既存の建物に寄生してフェイクの屋外をそこに挿入するシリーズ。
これは僕の中の大筋として今回も展開をしている。
 
このシリーズ、かつては単にフェイクとは思えないほど作りこんだフェイク屋外を作るだけだった。
僕としては、既存の空間に異物を挿入する事が大文字の「作品」である、という感覚があり、
それは今でもあまり変わっていない。
かつては作りこんだフェイク屋外がただそれだけで異物だったのだが、
それが単純に「内と外」や「フェイクとリアル」などの2項対立のように固定化してきたように感じ、
フェイク屋外が実際の窓を貫いて、空気は実際の屋外と地続きになったり、
部屋側の壁が素材のベニヤ剥き出しになったり、
最近ではその中に僕が入り込んで「野宿」をしたりと徐々に変化してきた。
 
あちらでもこちらでもない両義的な状態も望んでいるのだと思う。
(もちろんそれは初期のころからなのだけど)
 
今回も僕自身がハリボテ屋外の中(外)で野宿をして、その生の痕跡をそのまま残したりしている。
 
生、作品、模型、建築、鑑賞、意識、肉体、肉親、時間、いびき、痕跡、はく製、etc…
 
それでも、作品は固定化していくだろうと思われる。
 
今回は、先の両義性を空間的に考えた作品の展開に加えて、
新たな展開として本作を制作中に出てきた宙ぶらりんの無題たちを素材に、「無題の部屋」を構成した、
 
使い切らなかったパテ、ボンド、モルタルはゴミとして固まる寸前に一部のみを建築の形にし、
掃除に使った雑巾はタワーにも見える形で絞ってそのまま渇き、ハリボテ屋外で眠る男のいびきをかき続ける映像。
 
「柱・の・ようなもの」を壁に映すプロジェクターはタンスとワニとクマの上に乗って稼働し、
どこか分からない美しい風景たちは純粋な「風景」であろうとする。
 
切れ残ったベニヤと切れたハロゲンライトの形だけとなった存在、飲み終わった紙コップの行き場の無さの上に乗るパテ建築、
 
生々しくて所属の無くなった曖昧な無名の存在。
空間化だけでなく、広く展開が出来そうだ。
 
ゲストパフォーマンスも、かつては彼が組んでいるユニット「粘土」とのコラボばかりであったが、
今回は太田翔単身でのパフォーマンスで、相方の齋藤さんが作るノイズ音が無い為、音楽的なよりどころが無くなった。
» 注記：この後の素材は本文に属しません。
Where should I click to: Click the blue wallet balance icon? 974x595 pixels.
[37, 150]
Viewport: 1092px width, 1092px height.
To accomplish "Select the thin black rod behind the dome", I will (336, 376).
その分、彼が拡声器から発する意味の無い言葉たちが、より言葉を「ハリボテ化」していて、僕のテーマともリンクして
こちらの展開としても良かった。
 
近所の美術館では建築展、アートスペース兼アトリエのMaebashiWorksではオープンアトリエ、街中ではまちフェスと
周りではいろんな物事が湧き上がっているが、僕は今日も作品内(外)で野宿をし、明日も無題たちの中で佇む予定。
 
本当に身辺雑記になってしまった。ここまで読んでくれた方、ありがとうございます。